#### EXCERPT:
——————————
ROAD EQUIVALENT TARIFFS were introduced to the CalMac network between 2012 and 2015. The previous fares were inconsistent and generally very high, particularly on shorter routes like ours. RET in p…




					mullandionaferrycommittee.org


----------



## Fisherman (Dec 19, 2021)

mistericeman said:


> RET
> 
> 
> ROAD EQUIVALENT TARIFFS were introduced to the CalMac network between 2012 and 2015. The previous fares were inconsistent and generally very high, particularly on shorter routes like ours. RET in p…
> ...


Thank you for that lots of interesting info there.
From the figures on here it would cost about £190 plus passengers for a 6m van to Arran roughly £222 and £250 plus passengers for an 8m van roughly £282 far higher than I estimated if RTE was removed. The Arran ferries are about 15% more expensive than the mull ferry figures shown on the link.


----------



## mistericeman (Dec 19, 2021)

Not sure this is of any interest 



			https://www.starconference.org.uk/star/2008/Paul_McCartney.pdf


----------



## colinm (Dec 19, 2021)

Reading the 'Transport Scotland' reports on the effects of RET is quite interesting.
Generally.
Residents have reported some problems with summer bookings, but this seems to be the general increase in traffic, no mention of motorhomes.
The 'season' has been extended, giving income over a longer period.
Many businesses have reported increases in spending by tourists, but those competing with the mainland have seen a reduction in spending by residents!


----------



## Fisherman (Dec 19, 2021)

colinm said:


> Reading the 'Transport Scotland' reports on the effects of RET is quite interesting.
> Generally.
> Residents have reported some problems with summer bookings, but this seems to be the general increase in traffic, no mention of motorhomes.
> The 'season' has been extended, giving income over a longer period.
> Many businesses have reported increases in spending by tourists, but those competing with the mainland have seen a reduction in spending by residents!


Motorhomes are not the problem, there are not enough to make much difference. If they banned us these issues would still remain. The issues don’t revolve around lots of motorhomes filling ferries, but the attitudes of a minority who hold sway. CalMac have yet again shown what they think of us. Introducing a tariff for us solely speaks multitudes, and so soon after banning us solely from queuing, please note the word solely.


----------



## Fisherman (Dec 19, 2021)

Well, well.
I just got my hands on some figures for the Ardrossan to Brodick crossing for 2020
102,459 cars
6,864 commercial vehicles.
352 coaches 

*2,642 motorhomes and caravans.*
In winter months motorhomes are less than 1% of the vehicles transported.
These figures make a mockery of what has been going on in recent times.

I am waiting for the figures for all their crossings, and will post them when I receive them.


----------



## reiverlad (Dec 20, 2021)

I know both the benefits and the challenges & penalties of living here on Bute.
The benefit of a relaxing lifestyle combined with stunning views are hard to beat.
Also, having a regular bus service to get around here on the island is another welcome bonus.

The challenges are that in bad weather you have no idea if you are gonna get on or off the island !
The penalties of high food costs combined with a restricted range of goods and clothing all makes everyone dig deep into their pockets to live.
The other penalty I have to look out for, is the sneaky visits over here by Wully   

I have a huge difference to get on and off with my motorhome depending on where I want to go.
——————————
#### DATASET SECTION:
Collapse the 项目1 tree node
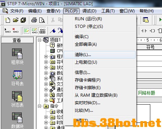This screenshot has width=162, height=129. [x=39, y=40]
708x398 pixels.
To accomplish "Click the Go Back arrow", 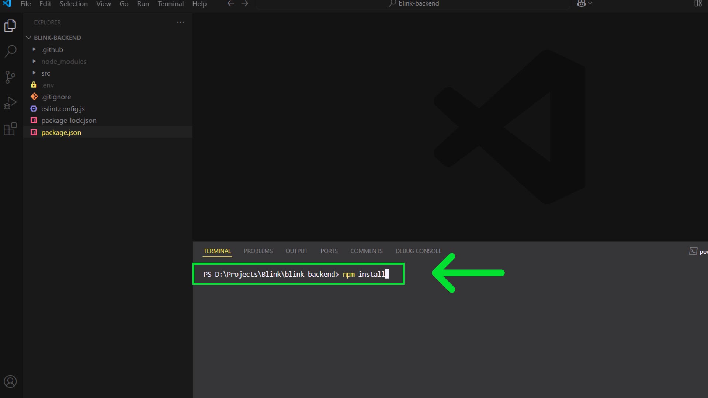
——————————
#### OBJECTIVE:
According to the ferry forum thread, how many motorhomes and caravans were carried on the Ardrossan to Brodick crossing in 2020?

#### EXERCISE RESULT:
2,642